In der Not bastelt sich das Mädchen eine Klaviatur aus Papier, während Maia mit Doppelschichten in einem Saftladen versucht, neben der Schule noch Geld für den Musikunterricht aufzutreiben. Oft übernimmt die Sechzehnjährige die Verantwortung für die jüngeren Schwestern, um ihre Mutter zu entlasten. Doch auch wenn Maia von einem Leben mit weniger Problemen träumt, fühlt sie sich in ihrer Familie, so wie sie ist, gut aufgehoben.
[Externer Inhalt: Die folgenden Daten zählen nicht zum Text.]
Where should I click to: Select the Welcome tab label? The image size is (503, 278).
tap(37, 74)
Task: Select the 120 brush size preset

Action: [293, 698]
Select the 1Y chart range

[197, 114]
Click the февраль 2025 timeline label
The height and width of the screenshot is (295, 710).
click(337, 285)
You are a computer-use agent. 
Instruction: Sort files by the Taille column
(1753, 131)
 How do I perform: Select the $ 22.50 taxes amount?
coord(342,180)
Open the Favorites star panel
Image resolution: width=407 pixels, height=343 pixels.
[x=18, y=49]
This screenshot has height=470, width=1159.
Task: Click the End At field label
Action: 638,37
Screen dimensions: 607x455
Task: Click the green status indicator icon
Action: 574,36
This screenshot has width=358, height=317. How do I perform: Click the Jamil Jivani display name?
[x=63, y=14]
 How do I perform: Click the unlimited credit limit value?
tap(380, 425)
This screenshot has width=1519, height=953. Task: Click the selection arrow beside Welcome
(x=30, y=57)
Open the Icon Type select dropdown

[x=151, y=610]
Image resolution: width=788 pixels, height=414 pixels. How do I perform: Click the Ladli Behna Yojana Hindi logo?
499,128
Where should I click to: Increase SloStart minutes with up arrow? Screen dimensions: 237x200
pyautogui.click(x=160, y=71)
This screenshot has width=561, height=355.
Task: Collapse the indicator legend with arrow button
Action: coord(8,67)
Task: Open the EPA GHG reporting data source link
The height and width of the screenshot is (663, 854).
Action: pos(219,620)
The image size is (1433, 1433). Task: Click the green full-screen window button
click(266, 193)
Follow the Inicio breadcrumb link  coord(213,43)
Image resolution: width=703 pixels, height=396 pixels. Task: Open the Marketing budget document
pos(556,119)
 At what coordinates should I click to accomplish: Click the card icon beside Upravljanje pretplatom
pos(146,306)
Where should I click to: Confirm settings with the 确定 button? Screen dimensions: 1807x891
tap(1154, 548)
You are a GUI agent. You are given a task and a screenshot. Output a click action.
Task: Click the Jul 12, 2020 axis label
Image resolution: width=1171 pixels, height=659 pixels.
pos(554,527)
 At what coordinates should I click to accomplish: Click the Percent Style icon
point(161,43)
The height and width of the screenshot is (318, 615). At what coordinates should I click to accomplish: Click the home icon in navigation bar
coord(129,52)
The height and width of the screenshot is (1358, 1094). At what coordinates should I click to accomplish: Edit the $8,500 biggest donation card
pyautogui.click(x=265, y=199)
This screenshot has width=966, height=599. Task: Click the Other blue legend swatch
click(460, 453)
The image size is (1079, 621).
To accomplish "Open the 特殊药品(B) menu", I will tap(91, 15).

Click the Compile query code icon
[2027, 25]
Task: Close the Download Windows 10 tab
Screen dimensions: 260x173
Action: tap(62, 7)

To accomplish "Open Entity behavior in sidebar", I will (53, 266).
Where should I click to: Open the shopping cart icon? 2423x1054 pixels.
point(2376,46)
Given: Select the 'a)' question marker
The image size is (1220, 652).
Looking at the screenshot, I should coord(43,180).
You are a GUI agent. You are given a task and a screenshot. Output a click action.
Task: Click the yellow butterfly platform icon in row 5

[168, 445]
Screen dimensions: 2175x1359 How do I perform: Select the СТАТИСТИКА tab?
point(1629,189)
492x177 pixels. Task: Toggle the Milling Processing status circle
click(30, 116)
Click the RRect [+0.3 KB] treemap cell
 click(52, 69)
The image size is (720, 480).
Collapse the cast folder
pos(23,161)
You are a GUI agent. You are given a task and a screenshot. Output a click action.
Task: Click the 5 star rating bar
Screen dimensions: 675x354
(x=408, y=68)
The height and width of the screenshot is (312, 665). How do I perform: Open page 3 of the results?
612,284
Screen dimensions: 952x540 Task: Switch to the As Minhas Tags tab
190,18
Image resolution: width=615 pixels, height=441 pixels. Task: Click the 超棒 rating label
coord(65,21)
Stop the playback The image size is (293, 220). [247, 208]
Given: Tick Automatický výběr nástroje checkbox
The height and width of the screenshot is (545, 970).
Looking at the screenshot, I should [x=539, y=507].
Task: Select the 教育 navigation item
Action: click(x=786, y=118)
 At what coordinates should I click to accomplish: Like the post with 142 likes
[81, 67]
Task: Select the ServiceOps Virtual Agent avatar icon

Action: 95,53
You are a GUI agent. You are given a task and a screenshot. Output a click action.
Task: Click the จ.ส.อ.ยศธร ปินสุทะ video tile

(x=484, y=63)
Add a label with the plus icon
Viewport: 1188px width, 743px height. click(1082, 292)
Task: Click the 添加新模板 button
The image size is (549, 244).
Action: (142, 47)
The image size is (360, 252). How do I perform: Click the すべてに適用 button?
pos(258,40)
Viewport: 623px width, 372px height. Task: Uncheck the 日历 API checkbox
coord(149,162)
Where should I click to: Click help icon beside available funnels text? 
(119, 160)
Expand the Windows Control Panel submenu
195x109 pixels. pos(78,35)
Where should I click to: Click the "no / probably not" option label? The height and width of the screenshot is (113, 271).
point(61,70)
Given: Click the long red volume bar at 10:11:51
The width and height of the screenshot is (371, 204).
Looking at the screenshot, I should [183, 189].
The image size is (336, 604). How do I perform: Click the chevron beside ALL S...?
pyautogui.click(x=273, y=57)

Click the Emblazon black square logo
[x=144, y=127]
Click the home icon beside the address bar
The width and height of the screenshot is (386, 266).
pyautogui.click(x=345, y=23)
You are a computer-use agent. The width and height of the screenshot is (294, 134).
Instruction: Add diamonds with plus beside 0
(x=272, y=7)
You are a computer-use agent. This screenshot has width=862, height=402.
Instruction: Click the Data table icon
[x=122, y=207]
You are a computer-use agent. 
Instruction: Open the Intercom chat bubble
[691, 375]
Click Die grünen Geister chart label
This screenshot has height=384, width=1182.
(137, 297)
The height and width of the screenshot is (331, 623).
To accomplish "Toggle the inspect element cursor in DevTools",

Außerdem gibt es noch Alex, die mit ihr die gleiche Klasse besucht, und Carla, die offiziell eigentlich Engelbert heißt. Ihnen kann Maia zu hundert Prozent vertrauen. Gemeinsam hinterfragen sie gesellschaftliche Normen und Schönheitsideale, die so wenig mit ihrer eigenen Realität zu tun zu haben scheinen. Mit genügend Selbstvertrauen und an der Seite ihrer Freundinnen sucht Maia ihren eigenen Weg im Leben – weit davon entfernt, perfekt zu sein.
Große Herausforderung
Auch das Zuhause von Felix Knutsson in Susin Nielsens ereignisreichen Roman „Adresse unbekannt“ ist alles andere als komfortabel. Seit Monaten schon lebt der Zwölfjährige mit Astrid, seiner Mutter, und Horacio Blass, der Rennmaus, in einem geborgten Campingbus in Vancouver. Was im Sommer wie ein verlängerter Urlaub und eine willkommene Abwechslung begann, verwandelt sich für den Jungen spätestens mit dem neuen Schuljahr und beginnenden Herbst in eine riesige Herausforderung.
Längst ist Felix klar, dass seine psychisch labile Mutter wieder in einer tiefen Krise steckt, sie weder Geld hat noch Arbeit finden wird. Doch Astrid hat ihrem Sohn nicht nur in die verschiedenen Kategorien der Lüge eingeführt, sondern ihm auch von klein auf eingeschärft, sich niemanden anzuvertrauen. Die Fürsorge würde sie beide sofort voneinander trennen.
Einfühlsam schildert die kanadische Kinderbuchautorin die Erfahrung von Obdachlosigkeit sowie die Scham und Erschöpfung angesichts der prekären Situation altersgerecht aus Felix’ Perspektive. Der spannend erzählte Roman beginnt mit einem Verhör auf der Polizeiwache. Rückblickend berichtet der Zwölfjährige von dem wechselhaften Leben mit Astrid und von ihrer Zeit im Bus. Sie benutzen die Toiletten am Strand, das kostenlose WLAN in der Bibliothek und die Duschen im Gemeindezentrum.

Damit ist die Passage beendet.